Os textos aqui publicados não retratam necessariamente a opinião da entidade, mas a de seus autores.

Jeferson Dytz Marin

Advogado

jmarin271@hotmail.com

Não é íntegro evocar o conhecimento numa prova de aptidão que traduz o ápice de uma intelectualidade burra, refletida na imposição da lembrança fotográfica da lei, sem qualquer compromisso com o saber crítico e inventivo, verdadeiro esteio do desenvolvimento intelectivo do homem.

A última prova da OAB alcançou o recorde de reprovação do Estado do Rio Grande do Sul. A segunda fase ocorreu no último dia 1 de março. Na primeira fase, dos 4.922 inscritos, apenas 822 foram aprovados, redundando em 83,3% de reprovação, ao menos antes do julgamento dos recursos apresentados.

O problema agrava-se na comparação com os demais Estados que participam do exame unificado, já que o Rio Grande do Sul amarga as últimas colocações. O primeiro colocado nesta etapa do exame foi o Piauí, com índice de aprovação de 33%.

Não há dúvidas que o excesso de cursos interfere no desempenho gaúcho. Hoje, são 34 instituições. Também a insuficiência do ensino primário contribui para o desastre. Basta saber que, segundo o MEC, ao longo de 10 anos, as notas de Língua Portuguesa, disciplina essencial ao Direito, não evoluíram. Enquanto a média de 1995 era de 188,3 (de zero a 500), em 2005 fechou em 172,3.

A remuneração dos professores é outro aspecto decisivo. Enquanto na Coréia do Sul um professor aufere o equivalente a R$ 10.000,00 por mês, no Brasil, é necessário brigar no STF para a fixação de um piso inferior a R$ 1.000,00.

Ademais, das 159 mil escolas que o MEC contabilizava em 2006, apenas 27,4% contam com uma biblioteca, revelando um alarmante desprestígio aos livros, instrumentos educativos por excelência.

Por fim, a queda da qualidade dos cursos de direito coroa o sintoma patológico crescente que a prova da OAB denota.
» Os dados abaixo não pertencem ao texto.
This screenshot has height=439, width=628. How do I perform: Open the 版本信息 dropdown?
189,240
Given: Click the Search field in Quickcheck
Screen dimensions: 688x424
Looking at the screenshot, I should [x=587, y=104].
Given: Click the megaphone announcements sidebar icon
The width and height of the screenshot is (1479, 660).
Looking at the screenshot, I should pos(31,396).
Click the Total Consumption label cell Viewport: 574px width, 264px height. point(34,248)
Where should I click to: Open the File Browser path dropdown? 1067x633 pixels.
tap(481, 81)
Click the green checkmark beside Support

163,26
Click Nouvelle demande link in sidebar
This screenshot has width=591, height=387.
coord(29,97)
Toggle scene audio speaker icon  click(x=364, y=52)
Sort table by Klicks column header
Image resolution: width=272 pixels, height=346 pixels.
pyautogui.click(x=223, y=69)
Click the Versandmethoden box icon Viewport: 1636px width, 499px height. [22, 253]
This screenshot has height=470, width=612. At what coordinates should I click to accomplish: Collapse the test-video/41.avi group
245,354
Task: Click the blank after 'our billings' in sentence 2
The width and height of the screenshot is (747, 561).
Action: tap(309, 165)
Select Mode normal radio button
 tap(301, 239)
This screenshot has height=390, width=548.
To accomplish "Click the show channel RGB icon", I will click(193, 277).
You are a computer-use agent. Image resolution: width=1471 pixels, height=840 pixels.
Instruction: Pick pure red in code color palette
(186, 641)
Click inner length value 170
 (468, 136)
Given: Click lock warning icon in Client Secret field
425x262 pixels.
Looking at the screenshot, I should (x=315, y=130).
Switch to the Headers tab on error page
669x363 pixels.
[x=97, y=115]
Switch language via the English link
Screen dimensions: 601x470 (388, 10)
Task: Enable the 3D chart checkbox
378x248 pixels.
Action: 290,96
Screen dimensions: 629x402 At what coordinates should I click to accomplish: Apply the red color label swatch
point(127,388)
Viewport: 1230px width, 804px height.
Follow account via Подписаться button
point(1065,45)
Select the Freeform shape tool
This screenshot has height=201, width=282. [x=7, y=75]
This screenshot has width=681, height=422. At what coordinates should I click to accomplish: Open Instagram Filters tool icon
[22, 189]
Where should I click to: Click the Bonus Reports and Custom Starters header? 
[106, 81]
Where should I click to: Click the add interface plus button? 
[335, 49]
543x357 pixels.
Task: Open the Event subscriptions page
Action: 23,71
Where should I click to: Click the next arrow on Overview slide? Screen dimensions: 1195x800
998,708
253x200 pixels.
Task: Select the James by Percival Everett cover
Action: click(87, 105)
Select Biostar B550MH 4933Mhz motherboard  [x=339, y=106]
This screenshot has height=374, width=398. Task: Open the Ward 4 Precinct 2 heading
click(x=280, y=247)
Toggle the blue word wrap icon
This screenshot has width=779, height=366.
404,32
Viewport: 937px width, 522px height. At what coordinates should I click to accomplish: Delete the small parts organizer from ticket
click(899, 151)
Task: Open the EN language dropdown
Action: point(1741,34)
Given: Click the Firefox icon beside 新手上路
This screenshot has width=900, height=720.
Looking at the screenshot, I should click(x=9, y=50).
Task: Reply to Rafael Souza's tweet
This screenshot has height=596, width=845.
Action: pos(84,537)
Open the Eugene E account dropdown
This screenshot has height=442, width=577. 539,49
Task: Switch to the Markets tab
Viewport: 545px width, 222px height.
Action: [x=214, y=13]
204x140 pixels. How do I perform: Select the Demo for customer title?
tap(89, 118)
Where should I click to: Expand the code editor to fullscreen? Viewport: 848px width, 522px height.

Mas o ponto nevrálgico parece habitar exatamente na natureza do teste e nas formas de aferição do conhecimento eleitas.

Definitivamente, vivemos na era da velocidade e da técnica. Bauman denominou modernidade líquida, face à fluidez da informação. Heidegger, por sua vez, concebeu há muito a fase que o homem alcançaria no século XXI.

A principal razão da sensação de tempo acelerado se dá em face da mudança do conceito de espaço. Ou seja, a comunicação on line afastou a necessidade de se percorrer longas distâncias e trouxe a informação em tempo real.

A prova da OAB, os concursos públicos e os processos seletivos em geral seguem essa lógica estereotipada.

Os certames objetivos cobram um conhecimento calcado na memorização, na presença estática dos artigos de lei, das súmulas dos tribunais e da jurisprudência sintomática.

Não há que se negar a clarividência do estudo jurisprudencial, sem embargo, parece inarredável a ilação de que a capacidade intelectiva exigida pelo exame de aptidão da OAB é robótica, matematizada, voltada às certezas absolutas de Platão. Norte assaz distante do conhecimento verossímel, arrimado na argumentação, que o Direito Moderno reclama.

De fato, faz-se necessário um teste rigoroso aos profissionais de todas as áreas, com o escopo de assegurar a qualidade do mercado, reduzindo os riscos da contratação pelos tomadores dos serviços.

Todavia, a OAB deve alimentar-se do incentivo à dúvida que o coelho provocava em Alice no País das Maravilhas e não na sua velocidade e afã reprodutivo, amantes da informação instantânea, mas desqualificada e sem caráter instigativo.

Claro que o estudante eterno do direito deve aprender a apartar-se do mundo das apetitosas futilidades do cotidiano. Organizar o tempo e selecionar as informações na imensa teia que nos envolve é o primeiro passo para a busca do conhecimento qualificado.

Todavia, enquanto agirmos como coelhos, calcificados pela azáfama dos dias, mergulhados nas demandas crescentes, seremos zumbis, embalsamados num casulo profissional que inuma a individualidade e despersonaliza as relações.

É evidente a existência de informação em abundância, contudo, o crescimento da letargia seletiva blinda o pretenso caráter utilitário da evolução comunicativa.

Os textos aqui publicados não retratam necessariamente a opinião da entidade, mas a de seus autores.